30 Cal. App. 3d 603

[Civ. No. 29816.

First Dist., Div. One.

Feb. 16, 1973.]

FIELD RESEARCH CORPORATION et al., Plaintiffs and Respondents, v. WILLIAM P. PATRICK, Defendant and Appellant.

*605Counsel

Cooper, White & Cooper, Charles W. Kenady, Paul Ft. Verriere, Jr., and Alan C. Freeland for Defendant and Appellant.

Haizlip, Ring, O’Donnell & Moore and David D. Ring for Plaintiffs and Respondents.

Opinion

ELKINGTON, J.

Plaintiffs Field Research Corporation and Mervin D. Field commenced an action against defendant William P. Patrick for damages for libel. Judgment was thereafter entered, on jury verdicts, in favor of Field Research Corporation for $50,000 compensatory damages and $50,000 punitive damages, and in favor of Mervin D. Field for $100,000 compensatory damages and $100,000 punitive damages. Patrick has appealed from the judgment.

After review of the trial record and consideration of the applicable law we have concluded that the judgment must be affirmed, and for the reasons which we now state.

Field and Field Research Corporation owned and operated a public opinion poll, known as the California Poll.

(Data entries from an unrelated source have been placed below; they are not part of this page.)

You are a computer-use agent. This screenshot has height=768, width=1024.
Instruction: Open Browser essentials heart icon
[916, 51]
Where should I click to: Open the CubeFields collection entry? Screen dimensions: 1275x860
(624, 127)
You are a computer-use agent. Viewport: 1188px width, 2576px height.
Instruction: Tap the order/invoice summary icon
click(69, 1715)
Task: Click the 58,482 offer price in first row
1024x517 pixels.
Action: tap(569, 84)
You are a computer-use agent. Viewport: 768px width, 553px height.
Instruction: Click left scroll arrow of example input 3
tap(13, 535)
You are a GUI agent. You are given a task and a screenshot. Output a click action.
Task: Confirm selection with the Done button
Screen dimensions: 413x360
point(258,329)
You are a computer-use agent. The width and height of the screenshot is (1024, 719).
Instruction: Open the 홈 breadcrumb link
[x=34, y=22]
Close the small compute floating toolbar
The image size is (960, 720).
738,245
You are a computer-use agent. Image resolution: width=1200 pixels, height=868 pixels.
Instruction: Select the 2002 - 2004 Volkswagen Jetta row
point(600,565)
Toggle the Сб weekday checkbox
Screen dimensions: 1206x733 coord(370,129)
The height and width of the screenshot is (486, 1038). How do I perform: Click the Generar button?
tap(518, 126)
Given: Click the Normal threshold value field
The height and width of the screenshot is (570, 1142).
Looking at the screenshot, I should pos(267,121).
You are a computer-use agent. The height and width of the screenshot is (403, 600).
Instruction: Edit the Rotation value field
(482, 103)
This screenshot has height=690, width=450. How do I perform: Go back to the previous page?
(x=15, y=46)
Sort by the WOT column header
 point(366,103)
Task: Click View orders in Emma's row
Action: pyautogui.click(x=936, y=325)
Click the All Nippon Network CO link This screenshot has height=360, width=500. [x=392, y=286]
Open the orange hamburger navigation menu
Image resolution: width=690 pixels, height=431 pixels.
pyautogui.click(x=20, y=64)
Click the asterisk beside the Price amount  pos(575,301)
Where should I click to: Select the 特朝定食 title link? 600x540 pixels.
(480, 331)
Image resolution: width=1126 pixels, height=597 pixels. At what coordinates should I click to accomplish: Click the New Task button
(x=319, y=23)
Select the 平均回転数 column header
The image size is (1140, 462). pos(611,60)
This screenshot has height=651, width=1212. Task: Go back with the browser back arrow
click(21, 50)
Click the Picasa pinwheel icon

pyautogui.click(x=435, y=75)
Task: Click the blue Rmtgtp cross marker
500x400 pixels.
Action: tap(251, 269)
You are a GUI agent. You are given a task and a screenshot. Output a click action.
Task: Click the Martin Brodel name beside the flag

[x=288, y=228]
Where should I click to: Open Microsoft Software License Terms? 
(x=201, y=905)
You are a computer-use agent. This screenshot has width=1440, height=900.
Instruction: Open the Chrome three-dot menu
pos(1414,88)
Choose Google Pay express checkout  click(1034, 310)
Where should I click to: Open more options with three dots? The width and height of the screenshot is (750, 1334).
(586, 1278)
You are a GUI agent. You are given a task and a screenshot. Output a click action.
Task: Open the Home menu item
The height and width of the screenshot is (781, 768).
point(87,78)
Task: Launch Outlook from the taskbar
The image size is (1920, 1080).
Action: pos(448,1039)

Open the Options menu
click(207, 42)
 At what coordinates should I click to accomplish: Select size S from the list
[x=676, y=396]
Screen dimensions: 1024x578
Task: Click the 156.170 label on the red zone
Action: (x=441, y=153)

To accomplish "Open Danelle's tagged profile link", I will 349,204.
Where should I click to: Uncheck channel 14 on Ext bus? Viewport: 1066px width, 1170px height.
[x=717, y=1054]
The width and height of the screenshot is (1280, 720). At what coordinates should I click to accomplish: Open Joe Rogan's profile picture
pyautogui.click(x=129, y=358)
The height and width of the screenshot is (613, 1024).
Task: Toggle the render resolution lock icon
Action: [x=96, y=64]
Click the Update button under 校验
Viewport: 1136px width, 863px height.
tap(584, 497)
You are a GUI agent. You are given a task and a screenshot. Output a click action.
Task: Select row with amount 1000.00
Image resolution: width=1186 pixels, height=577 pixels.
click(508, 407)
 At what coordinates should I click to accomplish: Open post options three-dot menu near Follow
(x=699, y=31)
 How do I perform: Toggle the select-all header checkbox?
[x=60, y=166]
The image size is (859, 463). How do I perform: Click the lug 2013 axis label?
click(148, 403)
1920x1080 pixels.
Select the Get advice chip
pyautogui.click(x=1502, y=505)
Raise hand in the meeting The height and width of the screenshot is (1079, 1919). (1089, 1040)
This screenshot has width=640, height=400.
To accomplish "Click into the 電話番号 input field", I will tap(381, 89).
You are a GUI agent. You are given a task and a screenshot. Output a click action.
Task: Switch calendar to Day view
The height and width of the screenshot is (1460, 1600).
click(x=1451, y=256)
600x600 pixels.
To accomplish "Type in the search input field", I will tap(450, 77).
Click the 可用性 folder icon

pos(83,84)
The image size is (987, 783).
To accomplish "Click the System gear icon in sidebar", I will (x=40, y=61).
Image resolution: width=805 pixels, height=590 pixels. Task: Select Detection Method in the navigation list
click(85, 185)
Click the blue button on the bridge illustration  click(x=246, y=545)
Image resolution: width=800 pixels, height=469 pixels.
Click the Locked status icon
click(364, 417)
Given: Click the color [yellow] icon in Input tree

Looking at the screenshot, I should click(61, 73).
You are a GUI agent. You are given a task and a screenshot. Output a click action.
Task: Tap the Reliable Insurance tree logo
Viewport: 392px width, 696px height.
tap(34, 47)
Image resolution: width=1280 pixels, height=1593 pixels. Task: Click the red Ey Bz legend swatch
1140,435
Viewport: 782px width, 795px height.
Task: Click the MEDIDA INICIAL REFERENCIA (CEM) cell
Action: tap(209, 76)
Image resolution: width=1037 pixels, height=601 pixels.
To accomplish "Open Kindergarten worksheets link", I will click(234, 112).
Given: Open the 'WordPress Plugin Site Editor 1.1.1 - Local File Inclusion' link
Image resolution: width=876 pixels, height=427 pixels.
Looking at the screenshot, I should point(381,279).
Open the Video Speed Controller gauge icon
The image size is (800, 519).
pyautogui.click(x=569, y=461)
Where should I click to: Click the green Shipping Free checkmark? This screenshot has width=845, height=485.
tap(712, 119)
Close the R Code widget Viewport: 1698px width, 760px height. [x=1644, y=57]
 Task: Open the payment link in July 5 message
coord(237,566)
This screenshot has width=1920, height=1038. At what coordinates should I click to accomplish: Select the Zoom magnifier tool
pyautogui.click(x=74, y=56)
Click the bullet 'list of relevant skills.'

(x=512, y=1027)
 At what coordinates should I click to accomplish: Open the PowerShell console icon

Patrick was a candidate for the Republican nomination for Governor of California, at the June 1966 primary election. On February 15, 1966, the California Poll published a canvassing result indicating that Patrick was favored by but 1 percent of the state’s Republican voters.

Thereafter, during the period February 19, through May 2, 1966, Patrick made many remarks about the California Poll, Field Research Corporation and Field. Among them he stated that the February 15, 1966, poll *606was corrupt, dishonest, and rigged, that another primary candidate, one Christopher, had bought the poll for $16,000, that he knew the person who paid the money either to Field or the Field Research Corporation, and that he had people who were “willing to testify to the fact that money exchanged hands, $16,000 to be exact.” The statements were made to, and widely published by, the several news media throughout California.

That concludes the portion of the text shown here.